■ **Requests**:
1: Copy everything in the Jim Thompson garden article from "The Thompson garden" down to "to survive there.", with no changes.
2: Carry on the article about Jim Thompson's garden, beginning right after its final sentence.

■ **Article**:
"""

There is no man who better embodied that wisdom than supreme gardener Jim Thompson. For the final 30 years of his life, after retiring as a colonel in the U.S. Army, Jim made an extraordinary garden.
"I was just tired of always moving around in the military. Bev and I wanted permanence. It's the only way you can garden well."
The Thompson garden lies over two acres of ground on the windswept Mendocino coast of California. The heart of it is an old tree-shaded homestead that provided Jim's house with enough wind protection for plants to survive there.
I
recently learned Jim had passed away, and was struck by tragedy behind
all great gardens: They exist only through the hand of their creators
and tenders. When these stalwart souls move out of this life, their gardens
become vulnerable to time and neglect. It is truly remarkable how quickly
a garden can revert to wild thickets of suckers and weeds.
In this territory of great redwood trees, sheep farmers have created miles of rough redwood picket fences that have stood for nearly a century gathering patina. As spans were retired and replaced with wire fence, Jim took this precious material and forever enshrined it as part of his garden.

"""

■ **Recorded data**:
"""

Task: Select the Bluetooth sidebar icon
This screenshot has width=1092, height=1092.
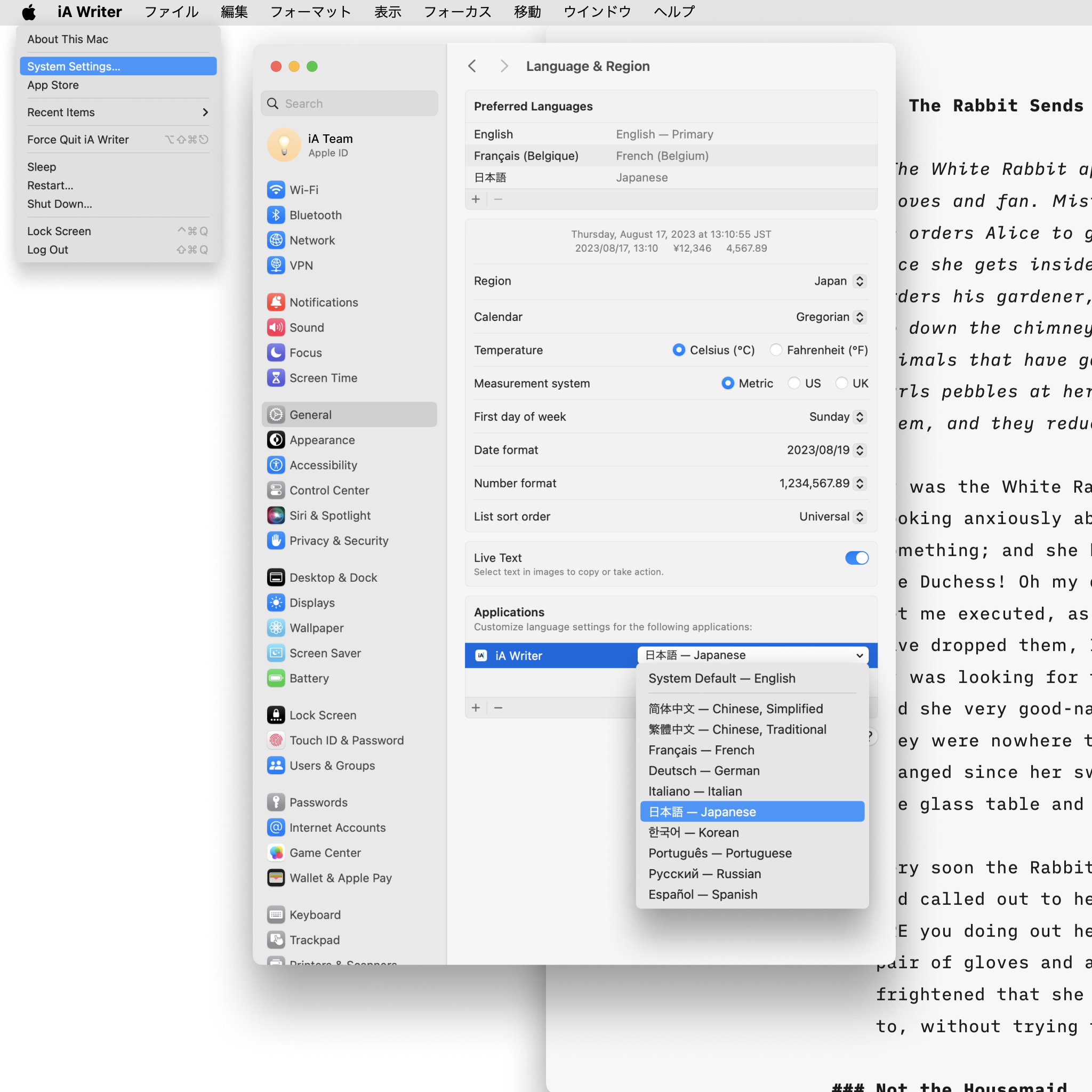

"""

■ **Responses for each task**:
1:
The Thompson garden lies over two acres of ground on the windswept Mendocino coast of California. The heart of it is an old tree-shaded homestead that provided Jim's house with enough wind protection for plants to survive there.

2:
The landscape spreads out around the small cottage he built with his own hands while he and Bev made their temporary home in a massive old silvered barn now at the far back of the garden. It lies beside an aging cypress windbreak sculptured by time and elements into a work of natural art. Into low gracefully bowed branches and trunks he built a gate, seemingly a part of the very tree itself. It would indeed feel at home in "The Lord of the Rings" movies because Jim took care to match the trunk with old wood gleaned from local dilapidated structures.
The
cool north coast climate is unique, and there Jim discovered that the
heathers and heaths of Britain thrive. He was an avid collector of more
than 100 species grown in raised beds to ensure perfect drainage. His
able and meticulous hand propagated countless cuttings into this massive
undertaking that yields in the summer a patchwork of vivid color.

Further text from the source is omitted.